▽
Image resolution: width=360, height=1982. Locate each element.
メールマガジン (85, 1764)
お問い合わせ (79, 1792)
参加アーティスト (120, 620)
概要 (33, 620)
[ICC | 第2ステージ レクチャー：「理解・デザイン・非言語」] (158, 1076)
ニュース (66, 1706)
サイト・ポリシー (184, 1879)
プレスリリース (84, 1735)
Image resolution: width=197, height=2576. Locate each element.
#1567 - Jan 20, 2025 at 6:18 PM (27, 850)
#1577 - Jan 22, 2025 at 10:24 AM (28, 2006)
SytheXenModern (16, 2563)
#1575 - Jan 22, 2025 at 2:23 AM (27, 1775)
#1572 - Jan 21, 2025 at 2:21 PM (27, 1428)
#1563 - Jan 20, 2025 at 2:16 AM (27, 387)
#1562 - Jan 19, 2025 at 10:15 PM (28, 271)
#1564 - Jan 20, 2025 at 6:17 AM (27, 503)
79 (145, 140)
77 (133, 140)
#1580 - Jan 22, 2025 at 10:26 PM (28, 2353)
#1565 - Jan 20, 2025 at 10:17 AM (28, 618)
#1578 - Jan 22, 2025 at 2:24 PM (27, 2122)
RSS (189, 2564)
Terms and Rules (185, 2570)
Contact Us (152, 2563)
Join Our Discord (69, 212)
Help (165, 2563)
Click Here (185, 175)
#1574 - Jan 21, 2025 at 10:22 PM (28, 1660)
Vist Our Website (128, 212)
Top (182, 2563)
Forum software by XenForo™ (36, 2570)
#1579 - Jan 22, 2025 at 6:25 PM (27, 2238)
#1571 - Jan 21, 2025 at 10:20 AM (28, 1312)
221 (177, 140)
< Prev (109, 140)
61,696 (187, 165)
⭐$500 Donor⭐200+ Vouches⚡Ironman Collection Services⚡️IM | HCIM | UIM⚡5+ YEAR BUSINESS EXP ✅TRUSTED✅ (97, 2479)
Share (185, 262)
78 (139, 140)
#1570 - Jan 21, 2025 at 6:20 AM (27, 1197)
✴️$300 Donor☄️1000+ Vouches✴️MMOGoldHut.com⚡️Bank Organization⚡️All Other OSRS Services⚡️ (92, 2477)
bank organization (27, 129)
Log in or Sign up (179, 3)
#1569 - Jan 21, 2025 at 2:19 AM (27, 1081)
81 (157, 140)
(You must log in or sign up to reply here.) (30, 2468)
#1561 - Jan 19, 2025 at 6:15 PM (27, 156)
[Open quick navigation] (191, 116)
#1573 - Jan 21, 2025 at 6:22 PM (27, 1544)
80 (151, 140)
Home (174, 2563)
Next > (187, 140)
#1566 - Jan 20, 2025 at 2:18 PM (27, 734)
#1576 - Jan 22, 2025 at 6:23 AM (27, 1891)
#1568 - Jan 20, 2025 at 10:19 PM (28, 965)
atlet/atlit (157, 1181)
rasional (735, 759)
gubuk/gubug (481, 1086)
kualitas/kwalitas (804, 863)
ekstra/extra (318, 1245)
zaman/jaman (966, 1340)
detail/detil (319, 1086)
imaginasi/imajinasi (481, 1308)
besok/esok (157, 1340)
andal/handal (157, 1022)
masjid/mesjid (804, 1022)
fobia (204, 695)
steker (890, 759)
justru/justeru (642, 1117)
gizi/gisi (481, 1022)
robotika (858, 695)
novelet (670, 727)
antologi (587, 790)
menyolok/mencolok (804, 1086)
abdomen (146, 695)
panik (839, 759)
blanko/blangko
△
**The task:** Repeat exactly the lines of the listing above, from the one with "(You must log" down to the one with "#1566 - Jan 20, 2025 at 2:18 PM (27, 734)"; both of those lines belong in the range.

**Answer for the task:**
(You must log in or sign up to reply here.) (30, 2468)
#1561 - Jan 19, 2025 at 6:15 PM (27, 156)
[Open quick navigation] (191, 116)
#1573 - Jan 21, 2025 at 6:22 PM (27, 1544)
80 (151, 140)
Home (174, 2563)
Next > (187, 140)
#1566 - Jan 20, 2025 at 2:18 PM (27, 734)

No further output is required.